:: Enunciado del ejercicio ::
Por favor, enumera los géneros musicales que, según el fragmento sobre Ennio Morricone, alcanzó su influencia en la producción discográfica.

Se ha escrito mucho estos días sobre el maestro transalpino, destacando sobre todo su proteica producción como autor de bandas sonoras, con más de 500 partituras en su haber. Y no hay duda de que la historia del cine hubiera sido diferente sin la huella de Ennio Morricone. Pero poco se ha dicho de sus escarceos con otros géneros musicales y, sobre todo, de su inmensa influencia en la producción discográfica de toda una época: desde los años 60 hasta nuestros días, de la vanguardia experimental a la chanson francesa, pasando por el cool jazz o el samba, sin olvidarnos de nuestros queridos Blur.

«Él es El Padrino, simplemente no se puede hacer nada mejor”, declaró en su día Albarn a la BBC en referencia a la música de la épica historia de gánsteres Érase una vez en América (1984). El cantante inglés nunca ha ocultado la deuda con los hallazgos sonoros de El bueno, el feo y el malo (1966) que se percibe en la pieza Clint Eastwood de su banda paralela Gorillaz.

[Datos almacenados]
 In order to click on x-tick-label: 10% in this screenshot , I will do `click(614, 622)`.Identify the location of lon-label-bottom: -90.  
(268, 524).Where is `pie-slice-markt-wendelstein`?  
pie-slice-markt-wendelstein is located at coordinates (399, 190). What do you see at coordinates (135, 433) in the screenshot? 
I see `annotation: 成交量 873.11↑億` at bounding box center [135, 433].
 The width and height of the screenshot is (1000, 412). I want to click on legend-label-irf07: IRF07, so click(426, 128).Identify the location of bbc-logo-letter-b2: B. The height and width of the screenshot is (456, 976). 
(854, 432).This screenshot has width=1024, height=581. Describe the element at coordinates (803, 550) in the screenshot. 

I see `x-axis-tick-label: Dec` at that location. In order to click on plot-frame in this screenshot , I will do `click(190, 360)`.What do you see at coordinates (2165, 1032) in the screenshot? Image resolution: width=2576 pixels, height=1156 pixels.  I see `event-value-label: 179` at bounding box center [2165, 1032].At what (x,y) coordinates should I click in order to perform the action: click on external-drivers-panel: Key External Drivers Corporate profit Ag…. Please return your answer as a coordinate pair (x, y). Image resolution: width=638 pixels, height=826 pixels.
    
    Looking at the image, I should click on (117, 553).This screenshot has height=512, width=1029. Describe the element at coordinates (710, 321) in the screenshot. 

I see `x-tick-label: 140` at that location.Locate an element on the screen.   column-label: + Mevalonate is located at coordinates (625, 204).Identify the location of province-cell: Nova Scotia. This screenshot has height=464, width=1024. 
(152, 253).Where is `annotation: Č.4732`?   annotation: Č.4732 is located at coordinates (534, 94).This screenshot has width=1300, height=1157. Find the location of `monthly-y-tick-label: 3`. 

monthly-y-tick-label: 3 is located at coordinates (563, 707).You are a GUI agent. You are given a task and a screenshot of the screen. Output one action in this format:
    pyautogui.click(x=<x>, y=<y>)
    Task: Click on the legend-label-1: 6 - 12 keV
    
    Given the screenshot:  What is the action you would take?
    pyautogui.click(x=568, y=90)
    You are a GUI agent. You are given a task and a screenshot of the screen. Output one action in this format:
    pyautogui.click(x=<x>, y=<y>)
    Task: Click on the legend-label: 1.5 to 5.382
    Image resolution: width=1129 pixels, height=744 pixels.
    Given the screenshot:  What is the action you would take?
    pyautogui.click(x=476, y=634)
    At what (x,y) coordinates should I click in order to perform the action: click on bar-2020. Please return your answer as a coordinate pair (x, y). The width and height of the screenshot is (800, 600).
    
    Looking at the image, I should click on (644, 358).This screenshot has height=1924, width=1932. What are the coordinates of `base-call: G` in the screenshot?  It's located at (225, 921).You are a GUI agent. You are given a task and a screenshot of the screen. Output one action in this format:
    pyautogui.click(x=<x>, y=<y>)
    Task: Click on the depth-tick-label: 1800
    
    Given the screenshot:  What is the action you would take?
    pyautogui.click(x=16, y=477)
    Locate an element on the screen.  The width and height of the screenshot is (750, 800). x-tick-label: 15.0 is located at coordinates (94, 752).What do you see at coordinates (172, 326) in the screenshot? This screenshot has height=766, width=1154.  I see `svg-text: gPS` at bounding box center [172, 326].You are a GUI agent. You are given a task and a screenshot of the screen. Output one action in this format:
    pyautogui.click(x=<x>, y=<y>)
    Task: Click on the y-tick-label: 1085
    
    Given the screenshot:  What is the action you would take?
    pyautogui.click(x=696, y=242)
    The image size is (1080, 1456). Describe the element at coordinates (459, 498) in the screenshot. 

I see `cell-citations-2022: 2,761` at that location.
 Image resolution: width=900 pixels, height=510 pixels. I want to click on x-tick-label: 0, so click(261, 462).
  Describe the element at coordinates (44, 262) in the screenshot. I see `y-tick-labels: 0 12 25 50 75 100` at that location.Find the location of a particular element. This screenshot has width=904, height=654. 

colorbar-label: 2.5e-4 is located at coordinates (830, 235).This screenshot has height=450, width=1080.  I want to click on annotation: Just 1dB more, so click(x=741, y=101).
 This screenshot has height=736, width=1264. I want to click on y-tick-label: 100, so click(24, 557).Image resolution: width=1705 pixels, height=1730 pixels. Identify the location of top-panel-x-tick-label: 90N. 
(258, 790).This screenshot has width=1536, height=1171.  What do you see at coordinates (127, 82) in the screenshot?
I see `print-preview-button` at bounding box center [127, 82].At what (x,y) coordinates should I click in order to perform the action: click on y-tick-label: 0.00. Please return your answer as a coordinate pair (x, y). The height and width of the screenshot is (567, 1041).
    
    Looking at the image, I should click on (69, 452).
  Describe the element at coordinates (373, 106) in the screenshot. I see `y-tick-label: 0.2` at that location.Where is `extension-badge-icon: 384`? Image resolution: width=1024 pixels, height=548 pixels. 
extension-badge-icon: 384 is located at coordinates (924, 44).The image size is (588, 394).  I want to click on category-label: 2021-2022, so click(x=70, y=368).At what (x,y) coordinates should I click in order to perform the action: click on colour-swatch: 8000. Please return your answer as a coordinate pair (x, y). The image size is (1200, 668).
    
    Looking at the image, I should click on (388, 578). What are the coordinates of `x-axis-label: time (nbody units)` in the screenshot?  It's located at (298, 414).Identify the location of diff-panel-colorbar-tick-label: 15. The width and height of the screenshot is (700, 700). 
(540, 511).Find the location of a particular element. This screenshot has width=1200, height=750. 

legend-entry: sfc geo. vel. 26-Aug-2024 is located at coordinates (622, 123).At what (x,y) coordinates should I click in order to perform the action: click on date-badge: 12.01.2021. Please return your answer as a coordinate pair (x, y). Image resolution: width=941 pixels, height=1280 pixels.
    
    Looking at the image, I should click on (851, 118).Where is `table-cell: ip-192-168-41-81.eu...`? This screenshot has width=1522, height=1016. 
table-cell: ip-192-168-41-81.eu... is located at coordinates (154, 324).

:: Respuesta al ejercicio ::
- Vanguardia experimental
- Chanson francesa
- Cool jazz
- Samba